* _WHAT YOU ARE ASKED TO DO_: Reproduce the data shown below exactly.

* _Dataset entries_:
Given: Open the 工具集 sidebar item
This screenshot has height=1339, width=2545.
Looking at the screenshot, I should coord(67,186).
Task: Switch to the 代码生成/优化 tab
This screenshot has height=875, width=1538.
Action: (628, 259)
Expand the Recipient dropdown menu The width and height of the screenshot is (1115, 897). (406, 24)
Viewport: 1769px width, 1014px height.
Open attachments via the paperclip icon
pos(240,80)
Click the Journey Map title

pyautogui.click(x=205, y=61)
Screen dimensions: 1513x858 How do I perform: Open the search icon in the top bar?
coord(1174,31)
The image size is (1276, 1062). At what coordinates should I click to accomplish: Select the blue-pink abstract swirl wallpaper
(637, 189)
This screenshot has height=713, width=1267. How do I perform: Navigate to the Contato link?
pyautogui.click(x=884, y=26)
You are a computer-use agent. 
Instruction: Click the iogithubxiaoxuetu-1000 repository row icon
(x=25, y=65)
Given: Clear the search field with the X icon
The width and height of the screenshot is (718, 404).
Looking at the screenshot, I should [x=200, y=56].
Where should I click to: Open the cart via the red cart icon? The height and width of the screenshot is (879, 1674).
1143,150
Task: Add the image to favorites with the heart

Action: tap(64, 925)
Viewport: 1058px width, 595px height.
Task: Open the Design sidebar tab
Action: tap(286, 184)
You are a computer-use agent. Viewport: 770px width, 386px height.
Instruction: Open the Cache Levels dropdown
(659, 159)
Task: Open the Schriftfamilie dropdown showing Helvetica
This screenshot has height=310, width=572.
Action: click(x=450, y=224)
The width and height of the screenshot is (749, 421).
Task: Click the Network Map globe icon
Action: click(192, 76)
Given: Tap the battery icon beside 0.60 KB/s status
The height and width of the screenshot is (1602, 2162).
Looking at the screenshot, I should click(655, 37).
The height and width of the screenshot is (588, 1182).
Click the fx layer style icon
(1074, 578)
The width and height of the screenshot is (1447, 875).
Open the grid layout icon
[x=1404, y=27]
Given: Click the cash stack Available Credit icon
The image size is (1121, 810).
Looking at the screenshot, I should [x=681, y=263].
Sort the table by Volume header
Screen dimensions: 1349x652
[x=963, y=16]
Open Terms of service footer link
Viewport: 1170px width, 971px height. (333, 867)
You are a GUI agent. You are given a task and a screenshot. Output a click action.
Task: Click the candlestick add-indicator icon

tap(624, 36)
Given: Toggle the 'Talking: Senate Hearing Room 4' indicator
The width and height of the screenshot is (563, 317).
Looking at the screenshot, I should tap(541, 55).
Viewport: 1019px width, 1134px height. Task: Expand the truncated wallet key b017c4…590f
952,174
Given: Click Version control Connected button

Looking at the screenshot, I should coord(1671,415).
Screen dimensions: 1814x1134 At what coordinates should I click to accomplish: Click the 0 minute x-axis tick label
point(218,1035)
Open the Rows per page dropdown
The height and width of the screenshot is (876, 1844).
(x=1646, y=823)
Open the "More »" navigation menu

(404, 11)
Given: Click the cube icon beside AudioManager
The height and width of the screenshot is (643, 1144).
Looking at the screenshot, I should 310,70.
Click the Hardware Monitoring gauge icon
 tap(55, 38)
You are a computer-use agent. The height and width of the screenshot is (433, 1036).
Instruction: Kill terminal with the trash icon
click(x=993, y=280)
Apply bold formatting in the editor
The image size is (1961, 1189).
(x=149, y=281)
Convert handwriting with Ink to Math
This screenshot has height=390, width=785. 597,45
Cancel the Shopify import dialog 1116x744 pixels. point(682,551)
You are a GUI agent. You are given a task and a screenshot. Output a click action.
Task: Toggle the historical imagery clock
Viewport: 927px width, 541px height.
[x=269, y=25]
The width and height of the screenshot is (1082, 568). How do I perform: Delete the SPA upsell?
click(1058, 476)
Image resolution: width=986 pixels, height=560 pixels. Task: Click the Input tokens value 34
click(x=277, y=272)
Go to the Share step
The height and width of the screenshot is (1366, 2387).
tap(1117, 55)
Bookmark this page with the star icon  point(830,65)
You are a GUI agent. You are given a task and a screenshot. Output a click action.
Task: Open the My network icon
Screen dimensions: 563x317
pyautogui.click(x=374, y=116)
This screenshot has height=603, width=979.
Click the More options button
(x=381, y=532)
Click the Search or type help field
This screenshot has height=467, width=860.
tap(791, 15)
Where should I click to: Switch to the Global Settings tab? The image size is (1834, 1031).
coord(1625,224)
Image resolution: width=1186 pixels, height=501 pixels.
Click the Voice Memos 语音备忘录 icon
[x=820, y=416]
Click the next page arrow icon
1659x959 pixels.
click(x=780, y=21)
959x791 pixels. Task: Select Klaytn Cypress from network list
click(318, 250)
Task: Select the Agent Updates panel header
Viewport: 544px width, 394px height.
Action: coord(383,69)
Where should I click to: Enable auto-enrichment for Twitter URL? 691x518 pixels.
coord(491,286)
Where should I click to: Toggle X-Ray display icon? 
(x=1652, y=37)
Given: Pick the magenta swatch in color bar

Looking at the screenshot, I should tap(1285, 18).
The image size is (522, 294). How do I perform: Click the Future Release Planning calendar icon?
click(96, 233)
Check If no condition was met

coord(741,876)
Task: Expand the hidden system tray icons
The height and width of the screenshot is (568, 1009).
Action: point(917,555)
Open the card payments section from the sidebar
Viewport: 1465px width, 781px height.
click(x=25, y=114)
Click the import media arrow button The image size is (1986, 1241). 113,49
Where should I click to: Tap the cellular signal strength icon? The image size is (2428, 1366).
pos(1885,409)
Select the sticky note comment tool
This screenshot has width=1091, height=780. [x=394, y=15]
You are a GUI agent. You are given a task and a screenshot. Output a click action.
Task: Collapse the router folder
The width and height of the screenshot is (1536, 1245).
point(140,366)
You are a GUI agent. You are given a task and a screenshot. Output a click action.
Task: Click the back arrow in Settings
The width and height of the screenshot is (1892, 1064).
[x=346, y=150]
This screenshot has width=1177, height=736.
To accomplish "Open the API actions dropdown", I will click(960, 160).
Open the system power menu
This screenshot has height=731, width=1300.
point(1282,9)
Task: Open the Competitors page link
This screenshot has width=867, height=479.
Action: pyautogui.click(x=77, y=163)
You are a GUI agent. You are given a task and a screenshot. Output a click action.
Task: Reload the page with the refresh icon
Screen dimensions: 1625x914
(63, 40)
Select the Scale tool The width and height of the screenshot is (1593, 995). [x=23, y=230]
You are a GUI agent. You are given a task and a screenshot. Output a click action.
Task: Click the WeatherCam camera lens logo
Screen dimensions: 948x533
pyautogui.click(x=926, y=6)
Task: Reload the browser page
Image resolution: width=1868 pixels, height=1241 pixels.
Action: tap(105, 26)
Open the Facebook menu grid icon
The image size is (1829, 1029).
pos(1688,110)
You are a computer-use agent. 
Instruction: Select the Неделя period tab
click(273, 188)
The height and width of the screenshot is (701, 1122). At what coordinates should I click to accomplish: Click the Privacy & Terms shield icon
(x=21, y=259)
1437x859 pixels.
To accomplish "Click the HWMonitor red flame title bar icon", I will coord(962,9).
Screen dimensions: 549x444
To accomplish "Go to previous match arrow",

* _EXERCISE RESPONSE_:
Given: Open the 工具集 sidebar item
This screenshot has height=1339, width=2545.
Looking at the screenshot, I should coord(67,186).
Task: Switch to the 代码生成/优化 tab
This screenshot has height=875, width=1538.
Action: (628, 259)
Expand the Recipient dropdown menu The width and height of the screenshot is (1115, 897). (406, 24)
Viewport: 1769px width, 1014px height.
Open attachments via the paperclip icon
pos(240,80)
Click the Journey Map title

pyautogui.click(x=205, y=61)
Screen dimensions: 1513x858 How do I perform: Open the search icon in the top bar?
coord(1174,31)
The image size is (1276, 1062). At what coordinates should I click to accomplish: Select the blue-pink abstract swirl wallpaper
(637, 189)
This screenshot has height=713, width=1267. How do I perform: Navigate to the Contato link?
pyautogui.click(x=884, y=26)
You are a computer-use agent. 
Instruction: Click the iogithubxiaoxuetu-1000 repository row icon
(x=25, y=65)
Given: Clear the search field with the X icon
The width and height of the screenshot is (718, 404).
Looking at the screenshot, I should [x=200, y=56].
Where should I click to: Open the cart via the red cart icon? The height and width of the screenshot is (879, 1674).
1143,150
Task: Add the image to favorites with the heart

Action: tap(64, 925)
Viewport: 1058px width, 595px height.
Task: Open the Design sidebar tab
Action: tap(286, 184)
You are a computer-use agent. Viewport: 770px width, 386px height.
Instruction: Open the Cache Levels dropdown
(659, 159)
Task: Open the Schriftfamilie dropdown showing Helvetica
This screenshot has height=310, width=572.
Action: click(x=450, y=224)
The width and height of the screenshot is (749, 421).
Task: Click the Network Map globe icon
Action: click(192, 76)
Given: Tap the battery icon beside 0.60 KB/s status
The height and width of the screenshot is (1602, 2162).
Looking at the screenshot, I should click(655, 37).
The height and width of the screenshot is (588, 1182).
Click the fx layer style icon
(1074, 578)
The width and height of the screenshot is (1447, 875).
Open the grid layout icon
[x=1404, y=27]
Given: Click the cash stack Available Credit icon
The image size is (1121, 810).
Looking at the screenshot, I should [x=681, y=263].
Sort the table by Volume header
Screen dimensions: 1349x652
[x=963, y=16]
Open Terms of service footer link
Viewport: 1170px width, 971px height. (333, 867)
You are a GUI agent. You are given a task and a screenshot. Output a click action.
Task: Click the candlestick add-indicator icon

tap(624, 36)
Given: Toggle the 'Talking: Senate Hearing Room 4' indicator
The width and height of the screenshot is (563, 317).
Looking at the screenshot, I should tap(541, 55).
Viewport: 1019px width, 1134px height. Task: Expand the truncated wallet key b017c4…590f
952,174
Given: Click Version control Connected button

Looking at the screenshot, I should coord(1671,415).
Screen dimensions: 1814x1134 At what coordinates should I click to accomplish: Click the 0 minute x-axis tick label
point(218,1035)
Open the Rows per page dropdown
The height and width of the screenshot is (876, 1844).
(x=1646, y=823)
Open the "More »" navigation menu

(404, 11)
Given: Click the cube icon beside AudioManager
The height and width of the screenshot is (643, 1144).
Looking at the screenshot, I should 310,70.
Click the Hardware Monitoring gauge icon
 tap(55, 38)
You are a computer-use agent. The height and width of the screenshot is (433, 1036).
Instruction: Kill terminal with the trash icon
click(x=993, y=280)
Apply bold formatting in the editor
The image size is (1961, 1189).
(x=149, y=281)
Convert handwriting with Ink to Math
This screenshot has height=390, width=785. 597,45
Cancel the Shopify import dialog 1116x744 pixels. point(682,551)
You are a GUI agent. You are given a task and a screenshot. Output a click action.
Task: Toggle the historical imagery clock
Viewport: 927px width, 541px height.
[x=269, y=25]
The width and height of the screenshot is (1082, 568). How do I perform: Delete the SPA upsell?
click(1058, 476)
Image resolution: width=986 pixels, height=560 pixels. Task: Click the Input tokens value 34
click(x=277, y=272)
Go to the Share step
The height and width of the screenshot is (1366, 2387).
tap(1117, 55)
Bookmark this page with the star icon  point(830,65)
You are a GUI agent. You are given a task and a screenshot. Output a click action.
Task: Open the My network icon
Screen dimensions: 563x317
pyautogui.click(x=374, y=116)
This screenshot has height=603, width=979.
Click the More options button
(x=381, y=532)
Click the Search or type help field
This screenshot has height=467, width=860.
tap(791, 15)
Where should I click to: Switch to the Global Settings tab? The image size is (1834, 1031).
coord(1625,224)
Image resolution: width=1186 pixels, height=501 pixels.
Click the Voice Memos 语音备忘录 icon
[x=820, y=416]
Click the next page arrow icon
1659x959 pixels.
click(x=780, y=21)
959x791 pixels. Task: Select Klaytn Cypress from network list
click(318, 250)
Task: Select the Agent Updates panel header
Viewport: 544px width, 394px height.
Action: coord(383,69)
Where should I click to: Enable auto-enrichment for Twitter URL? 691x518 pixels.
coord(491,286)
Where should I click to: Toggle X-Ray display icon? 
(x=1652, y=37)
Given: Pick the magenta swatch in color bar

Looking at the screenshot, I should tap(1285, 18).
The image size is (522, 294). How do I perform: Click the Future Release Planning calendar icon?
click(96, 233)
Check If no condition was met

coord(741,876)
Task: Expand the hidden system tray icons
The height and width of the screenshot is (568, 1009).
Action: point(917,555)
Open the card payments section from the sidebar
Viewport: 1465px width, 781px height.
click(x=25, y=114)
Click the import media arrow button The image size is (1986, 1241). 113,49
Where should I click to: Tap the cellular signal strength icon? The image size is (2428, 1366).
pos(1885,409)
Select the sticky note comment tool
This screenshot has width=1091, height=780. [x=394, y=15]
You are a GUI agent. You are given a task and a screenshot. Output a click action.
Task: Collapse the router folder
The width and height of the screenshot is (1536, 1245).
point(140,366)
You are a GUI agent. You are given a task and a screenshot. Output a click action.
Task: Click the back arrow in Settings
The width and height of the screenshot is (1892, 1064).
[x=346, y=150]
This screenshot has width=1177, height=736.
To accomplish "Open the API actions dropdown", I will click(960, 160).
Open the system power menu
This screenshot has height=731, width=1300.
point(1282,9)
Task: Open the Competitors page link
This screenshot has width=867, height=479.
Action: pyautogui.click(x=77, y=163)
You are a GUI agent. You are given a task and a screenshot. Output a click action.
Task: Reload the page with the refresh icon
Screen dimensions: 1625x914
(63, 40)
Select the Scale tool The width and height of the screenshot is (1593, 995). [x=23, y=230]
You are a GUI agent. You are given a task and a screenshot. Output a click action.
Task: Click the WeatherCam camera lens logo
Screen dimensions: 948x533
pyautogui.click(x=926, y=6)
Task: Reload the browser page
Image resolution: width=1868 pixels, height=1241 pixels.
Action: tap(105, 26)
Open the Facebook menu grid icon
The image size is (1829, 1029).
pos(1688,110)
You are a computer-use agent. 
Instruction: Select the Неделя period tab
click(273, 188)
The height and width of the screenshot is (701, 1122). At what coordinates should I click to accomplish: Click the Privacy & Terms shield icon
(x=21, y=259)
1437x859 pixels.
To accomplish "Click the HWMonitor red flame title bar icon", I will coord(962,9).
Screen dimensions: 549x444
To accomplish "Go to previous match arrow",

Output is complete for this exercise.